- [What you have to do]: Please say whether each statement agrees with the Statoil call transcript, answering yes or no and quoting the transcript's deciding words verbatim: (a) Three wells are planned in Canada. (b) The Gulf of Mexico program consists of four wells. (c) Drilling in the Kwanza Basin in Angola starts this year.

- [Text segment]:
The first one is Nunatak, so that is we should pay attention to. We have the Hoop area further north. There we have the first well called Apollo. That is a potential play opener. Moving to East Africa in Tanzania and Mozambique. You know, Zafarani- 2 was announced today. We have Tangawizi. That's a new prospect looking promising that should be watched. Moving over to Canada. There we will have three wells. The one to look out for there is called Harpoon West. In Gulf of Mexico, a program of five wells and a prospect called Sake is worth mentioning. In Indonesia, we have a potential play opener called Sikar West. Back home in the North Sea, the Lupin prospect should be watched. It's a long list, and that is the whole point.

Next year we will also start drilling in the Kwanza Basin in Angola. As you have seen today, we are in an investment cycle. We are building two legacy assets for the future and the growth will be strictly governed. Our projects will give a strong cash flow and a cash flow growth, and we have the luxury to pick our best projects. Balancing all of this will ensure that we deliver a competitive growth on top of a robust balance sheet and while we are providing a competitive dividend yield. In conclusion, we are delivering strong results across the business. We are executing our strategy, and we are on track to meet our targets. Thank you very much for your attention.

Moderator

We will turn to the Q&A session. For this session, Torgrim will be joined by the Senior Vice President for Performance Management and Analysis, Svein Skeie. We will take questions from the audience here at London Stock Exchange and also over the telephone. I will first ask the operator to explain the procedure for asking questions over the telephone.

Operator

Thank you. Ladies and gentlemen, if you wish to ask a question over the audio, please press star one on your telephone keypad at this time. That's star one if you wish to ask a question over the audio.

Moderator

Thank you, operator. We will start with questions from the audience here at the London Stock Exchange. I ask you to please state the name, your name, and the name of your company. Also, please limit yourselves to one question. The Q&A will end at 1:35 P.M. We will pass microphones here in the audience in London. We'll start out with Brendan here, please.

Brendan Warn
Managing Director, Jefferies

Thank you. It's Brendan Warn from Jefferies. Just my one question. In terms of value over volume, you've given us the impact of 2013 by producing the gas in 2012. What was the EBIT or can you give us an idea of the value you got from the reduction of volume in 2013, please?

Torgrim Reitan
CFO, Statoil

It's a good question, and I think we should save it for Mr. Gas, which is here, Eldar Sætre. You know, record sales, record prices, yes, large earnings impact.

Moderator

All right. Yes. Next, please.

Alejandro de Micheli
Equity Research Analyst, Exane BNP Paribas

Hi. Alejandro de Micheli from Exane BNP Paribas. Yeah, my one question is you talked about stabilizing costs across the portfolio. Maybe you can give us some indication of how you see that evolving both in international business but also in Norway.

Torgrim Reitan
CFO, Statoil

Excuse me. Could you repeat the start of the question?

[Data lines]
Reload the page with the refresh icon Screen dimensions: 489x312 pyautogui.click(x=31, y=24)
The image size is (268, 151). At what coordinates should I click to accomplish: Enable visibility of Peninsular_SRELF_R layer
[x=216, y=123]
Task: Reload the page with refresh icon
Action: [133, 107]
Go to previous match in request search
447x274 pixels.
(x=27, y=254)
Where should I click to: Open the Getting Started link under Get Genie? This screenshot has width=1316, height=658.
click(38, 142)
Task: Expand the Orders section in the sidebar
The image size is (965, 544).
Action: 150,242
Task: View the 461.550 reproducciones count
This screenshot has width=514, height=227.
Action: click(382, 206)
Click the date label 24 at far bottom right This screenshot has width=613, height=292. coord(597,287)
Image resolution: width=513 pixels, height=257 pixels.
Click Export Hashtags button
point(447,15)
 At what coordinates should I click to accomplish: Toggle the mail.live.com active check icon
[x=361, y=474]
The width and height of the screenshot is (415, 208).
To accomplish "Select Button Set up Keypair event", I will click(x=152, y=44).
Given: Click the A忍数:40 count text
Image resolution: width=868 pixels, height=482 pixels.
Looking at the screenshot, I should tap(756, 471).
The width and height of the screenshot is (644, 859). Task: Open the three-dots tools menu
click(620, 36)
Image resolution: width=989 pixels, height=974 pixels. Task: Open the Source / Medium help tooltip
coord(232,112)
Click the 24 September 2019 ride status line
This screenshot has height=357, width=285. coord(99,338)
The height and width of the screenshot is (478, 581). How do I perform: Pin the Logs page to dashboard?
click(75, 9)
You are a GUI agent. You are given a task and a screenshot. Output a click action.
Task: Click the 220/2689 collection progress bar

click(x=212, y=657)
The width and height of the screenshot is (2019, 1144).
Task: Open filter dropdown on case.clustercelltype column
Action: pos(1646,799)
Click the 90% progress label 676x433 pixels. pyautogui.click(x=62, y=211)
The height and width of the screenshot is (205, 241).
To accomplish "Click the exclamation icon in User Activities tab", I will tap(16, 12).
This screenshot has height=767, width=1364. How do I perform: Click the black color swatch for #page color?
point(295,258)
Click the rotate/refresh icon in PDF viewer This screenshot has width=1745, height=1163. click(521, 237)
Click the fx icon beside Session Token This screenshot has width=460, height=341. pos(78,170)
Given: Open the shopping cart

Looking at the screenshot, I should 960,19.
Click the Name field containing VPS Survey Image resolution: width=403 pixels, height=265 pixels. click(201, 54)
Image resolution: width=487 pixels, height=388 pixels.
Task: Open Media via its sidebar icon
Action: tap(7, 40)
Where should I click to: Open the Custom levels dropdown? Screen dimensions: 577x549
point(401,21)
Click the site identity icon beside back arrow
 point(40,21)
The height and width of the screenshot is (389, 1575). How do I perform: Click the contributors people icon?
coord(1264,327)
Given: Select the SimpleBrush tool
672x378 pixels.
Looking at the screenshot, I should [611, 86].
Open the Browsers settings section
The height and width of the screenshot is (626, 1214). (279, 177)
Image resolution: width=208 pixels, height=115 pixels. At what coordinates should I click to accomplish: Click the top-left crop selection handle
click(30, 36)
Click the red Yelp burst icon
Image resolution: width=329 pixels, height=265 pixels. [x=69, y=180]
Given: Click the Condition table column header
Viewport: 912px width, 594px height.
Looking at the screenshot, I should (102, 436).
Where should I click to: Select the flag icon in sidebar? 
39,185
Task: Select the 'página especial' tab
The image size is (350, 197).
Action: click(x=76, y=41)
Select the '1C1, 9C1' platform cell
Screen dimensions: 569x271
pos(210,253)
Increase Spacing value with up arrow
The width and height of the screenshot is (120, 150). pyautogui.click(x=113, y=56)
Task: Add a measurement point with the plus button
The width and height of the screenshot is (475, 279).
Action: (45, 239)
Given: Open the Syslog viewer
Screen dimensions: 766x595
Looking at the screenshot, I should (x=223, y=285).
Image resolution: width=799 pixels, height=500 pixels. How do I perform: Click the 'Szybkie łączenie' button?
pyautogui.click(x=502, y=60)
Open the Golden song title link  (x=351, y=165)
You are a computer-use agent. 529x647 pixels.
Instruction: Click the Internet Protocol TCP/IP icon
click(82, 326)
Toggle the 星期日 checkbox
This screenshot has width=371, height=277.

- [Response to the task]:
(a) Yes: "Moving over to Canada. There we will have three wells."
(b) No: "In Gulf of Mexico, a program of five wells and a prospect called Sake is worth mentioning."
(c) No: "Next year we will also start drilling in the Kwanza Basin in Angola."